For a visitor to St. Louis, one of first things one sees are brilliant and beautiful church spires rising tall above old neighborhoods. These institutions still play a vital role in many depressed areas of the fading, formerly great industrial city. Every time I visit my family in neighboring University City, I always take a tour and rediscover this amazing legacy. I still am dazzled by the skill and confidence with which St. Louis’ earlier residents built their community purposefully, to live up to the city’s name.

 

 

Holy Trinity Serbian Orthodox Church of St. Louis

Every time I return to St. Louis, I find new gems and treasures that continue to shine in this once grand, older Midwest City. In January, I stumbled very accidentally on Holy Trinity Serbian Orthodox Church, just south of Lafayette Square. The more than century old church continues to be a part of the community, inviting residents to Friday fish fries and events like Serbfest. Other Midwest cities, such as Detroit and Cleveland, also have churches and communities halls that highlight the history of ethnic settlement in the now decaying industrial cities. I recommend a quick visit if you are in St. Louis. It is a short walk or drive from Lafayette Park.

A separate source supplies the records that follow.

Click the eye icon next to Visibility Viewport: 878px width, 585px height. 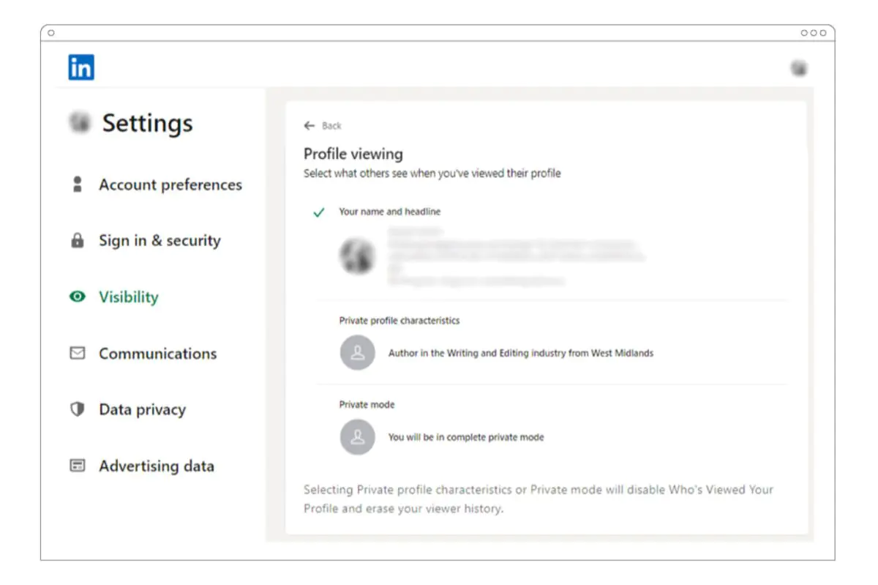pyautogui.click(x=77, y=297)
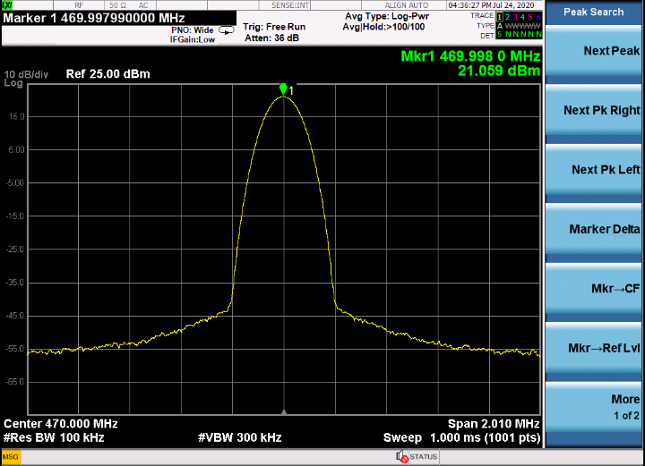The width and height of the screenshot is (645, 466).
Task: Click the yellow MSG indicator
Action: [x=10, y=457]
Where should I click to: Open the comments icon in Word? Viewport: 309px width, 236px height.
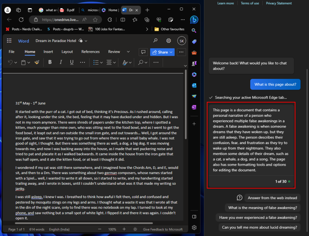(x=143, y=52)
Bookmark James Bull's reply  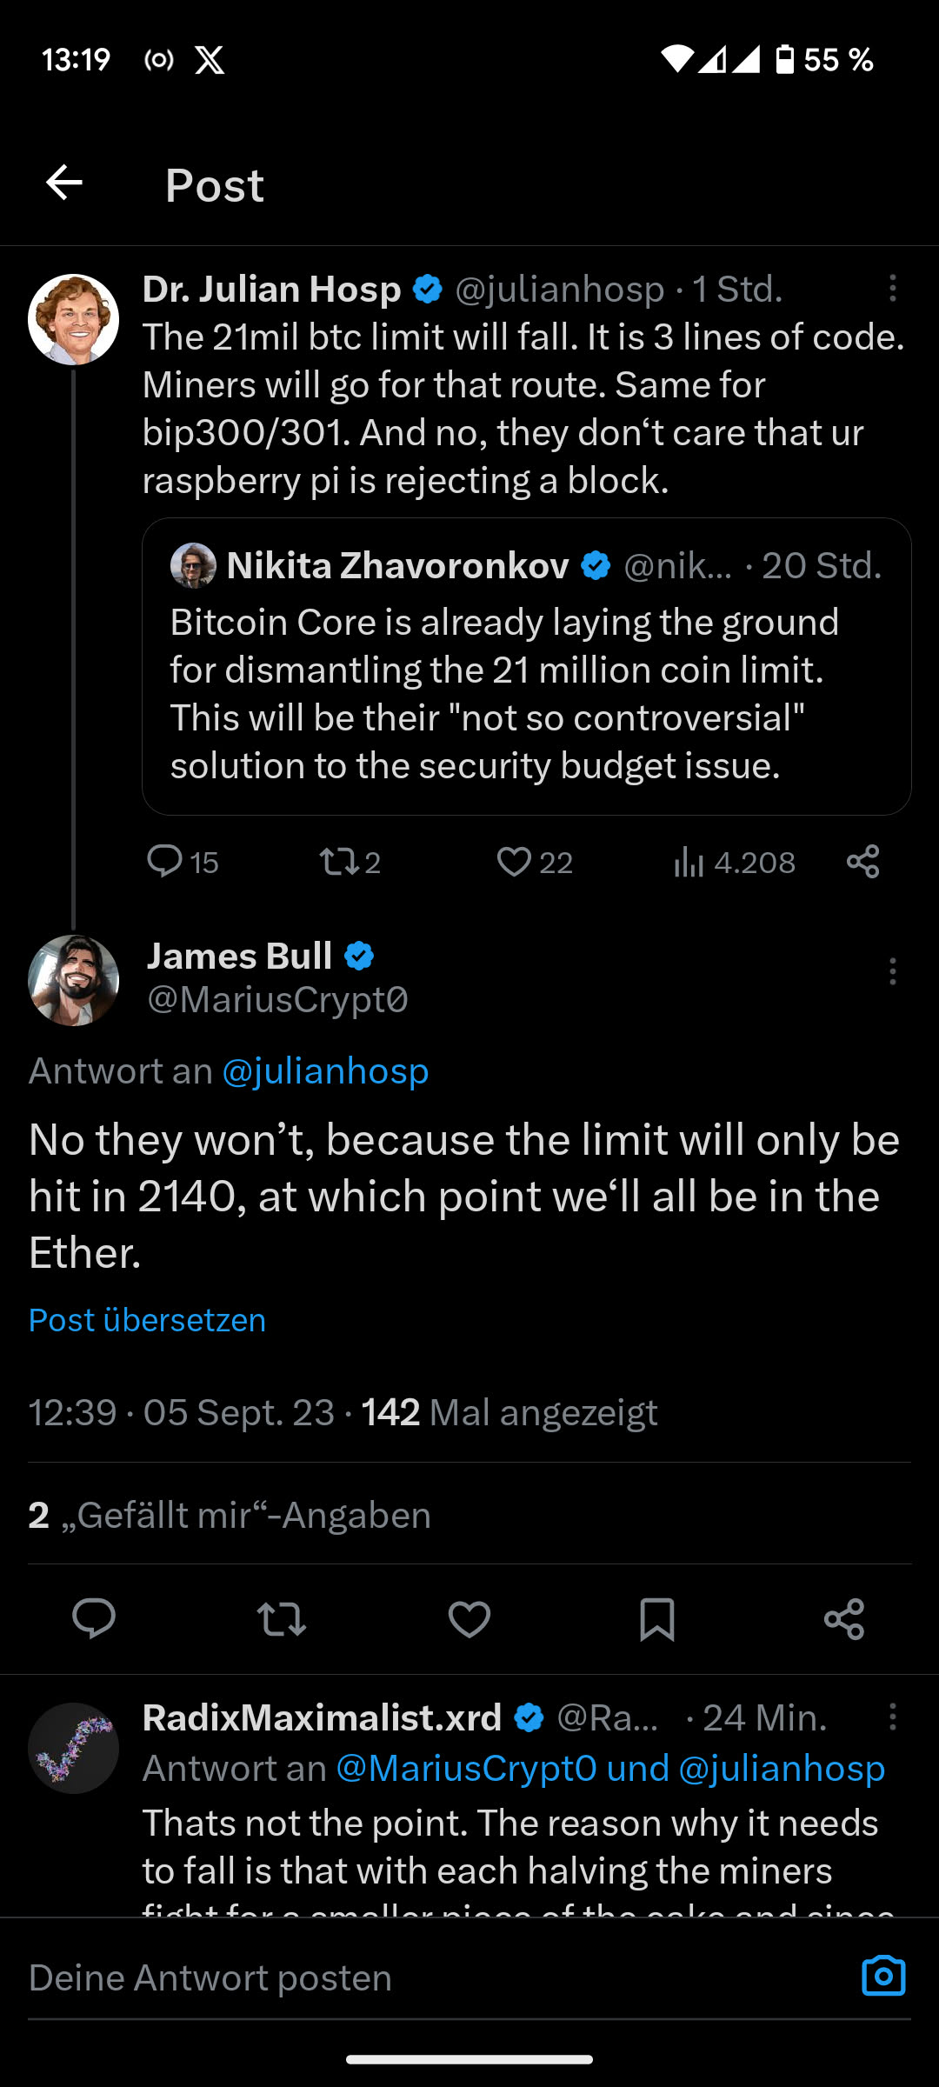(656, 1619)
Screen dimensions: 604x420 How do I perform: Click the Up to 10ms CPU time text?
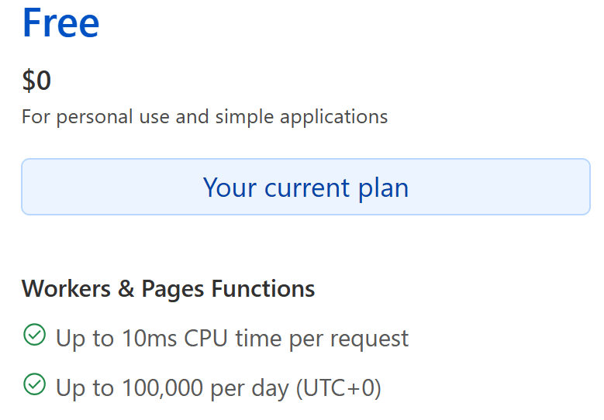coord(232,339)
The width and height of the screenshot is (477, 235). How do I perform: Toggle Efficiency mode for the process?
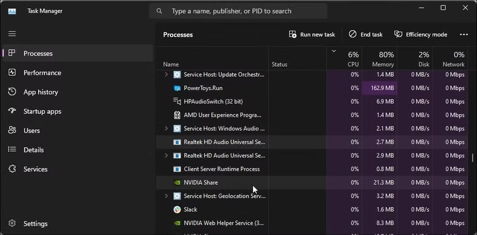click(420, 35)
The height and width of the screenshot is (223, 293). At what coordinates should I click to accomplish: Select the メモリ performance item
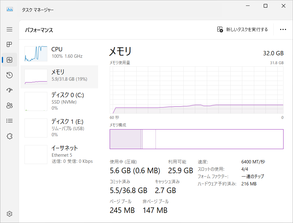(59, 76)
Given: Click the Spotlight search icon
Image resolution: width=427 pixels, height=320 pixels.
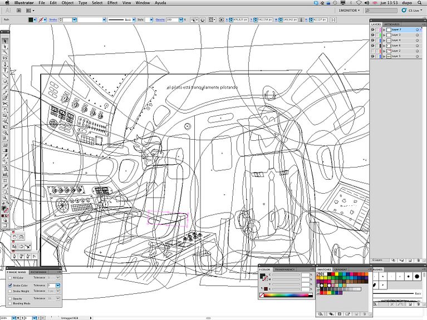Looking at the screenshot, I should 420,3.
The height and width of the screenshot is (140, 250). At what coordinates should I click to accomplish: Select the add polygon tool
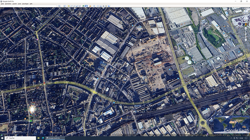pyautogui.click(x=71, y=6)
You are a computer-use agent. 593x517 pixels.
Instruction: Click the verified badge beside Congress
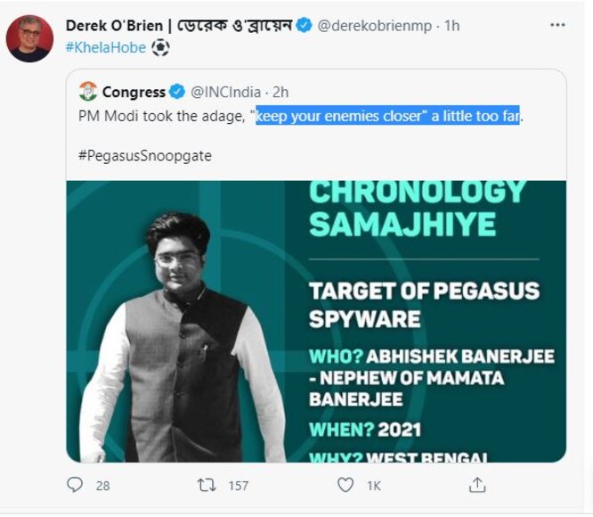click(x=177, y=92)
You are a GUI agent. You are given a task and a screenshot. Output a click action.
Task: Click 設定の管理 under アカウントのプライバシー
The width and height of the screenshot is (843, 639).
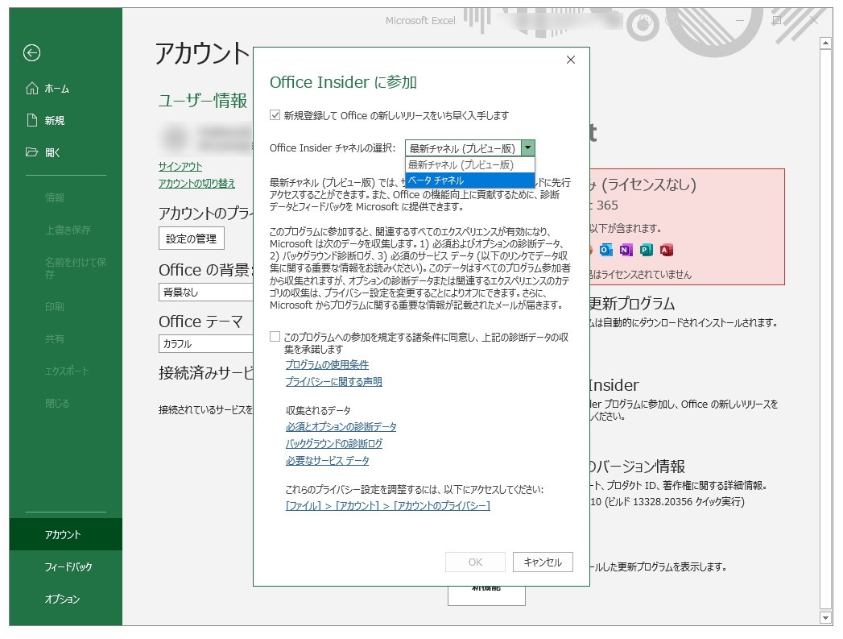click(x=191, y=238)
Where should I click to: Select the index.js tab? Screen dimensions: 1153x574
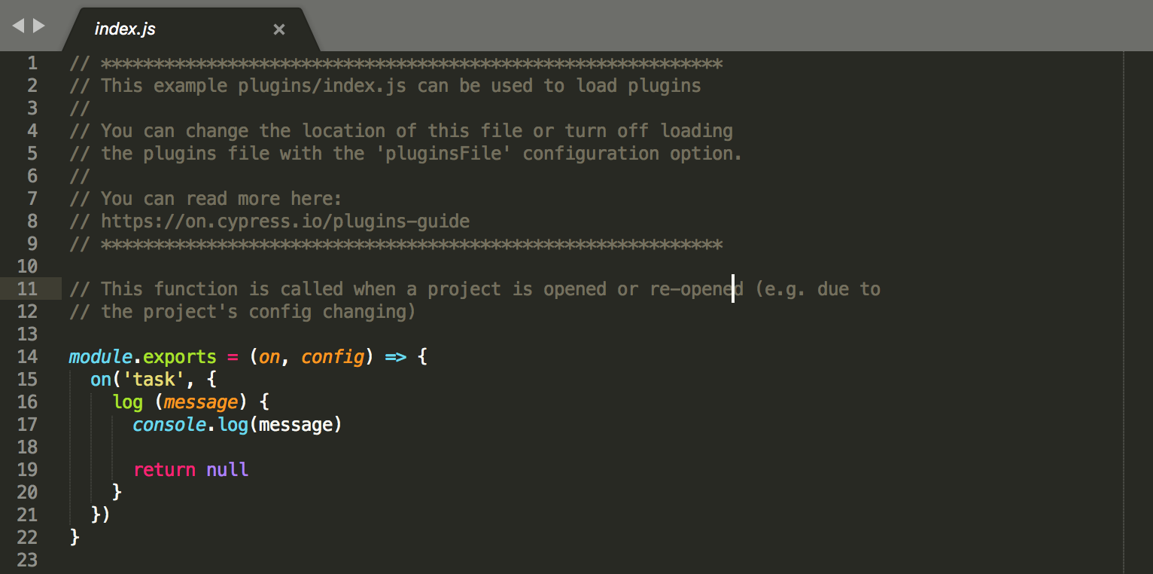click(125, 29)
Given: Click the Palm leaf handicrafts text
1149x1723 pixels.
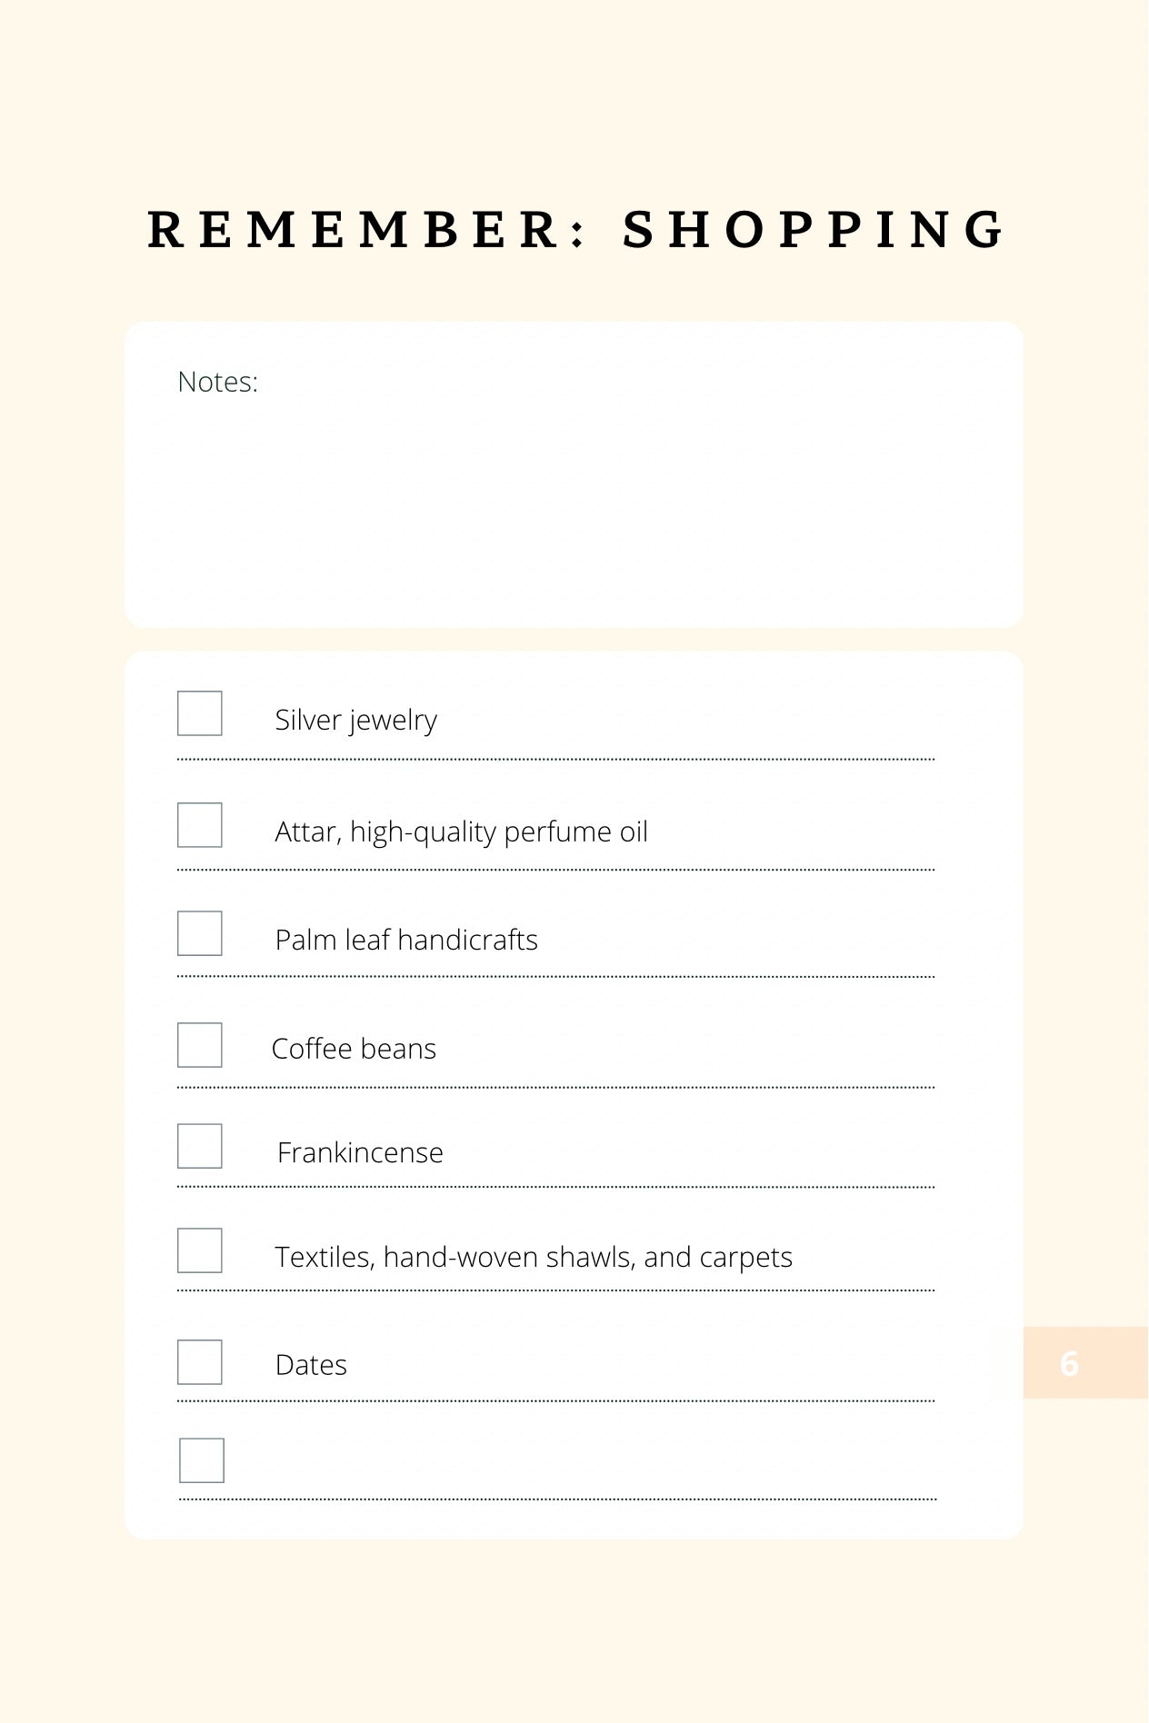Looking at the screenshot, I should coord(406,940).
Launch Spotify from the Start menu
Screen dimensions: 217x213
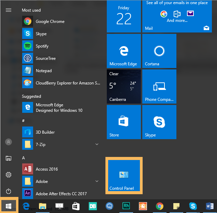(42, 46)
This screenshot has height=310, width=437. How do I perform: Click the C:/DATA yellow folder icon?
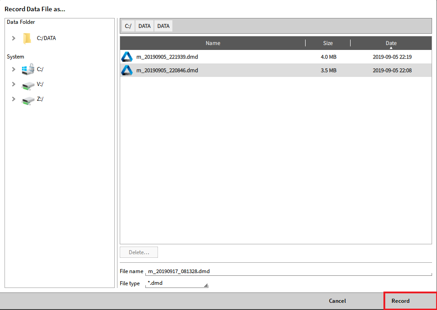[27, 38]
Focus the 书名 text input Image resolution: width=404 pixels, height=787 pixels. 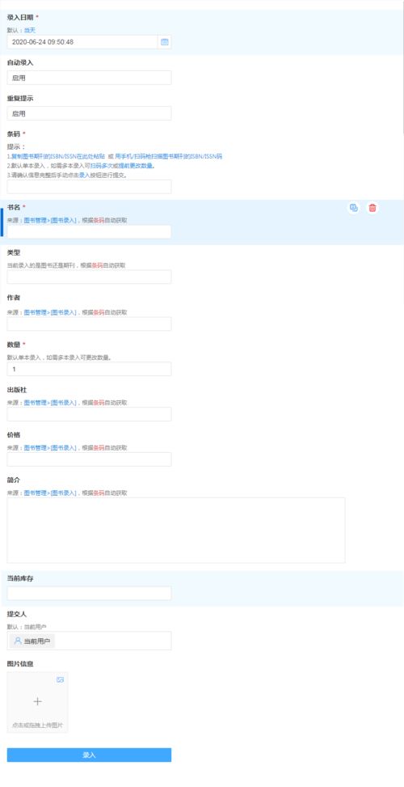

A few more churches, it is Sunday afterall

While exploring a part of Northeast Portland, i spotted two churches that needed some photographic attention. The light was just setting as I pulled up to St. Stephen’s Catholic Church on a cold day last weekend, and then minutes later, the sun dipped, and the entire look and feel of the church changed.

Click on each photograph to see a larger picture on a separate picture page.

Old Laurelhurst Church, Portland, Ore.

Today, I was exploring a few areas around the Hollywood and Laurelhurst neighborhoods. Laurelhurst is one of Portland’s very tony, planned upscale communities that dates from the early 1900s. Portland is full of these high-end places, along with areas that are extremely low-income. One of the landmarks in this posh hood is the Old Laurelhurst Church. It is non-denominational and available for rent for events like weddings. Standing out front I would have thought I was back in sunny San Diego today, except it was below freezing. This town is just full of interesting churches.  (Click on each photograph to see a larger picture on a separate picture page.)

A potpourri of Portland places of worship

I took these photos in October and November 2014. I will eventually have photographed most of the unique houses of worship in Portland that I considered to be architecturally significant and uplifting to the eye, mind, and spirit. There is no particular order or deeper purpose. I really do like what the craftsman, architects, and builders did in this town in the 1900s. Nice work, everyone. (Click on each photograph to see larger pictures on separate picture pages.)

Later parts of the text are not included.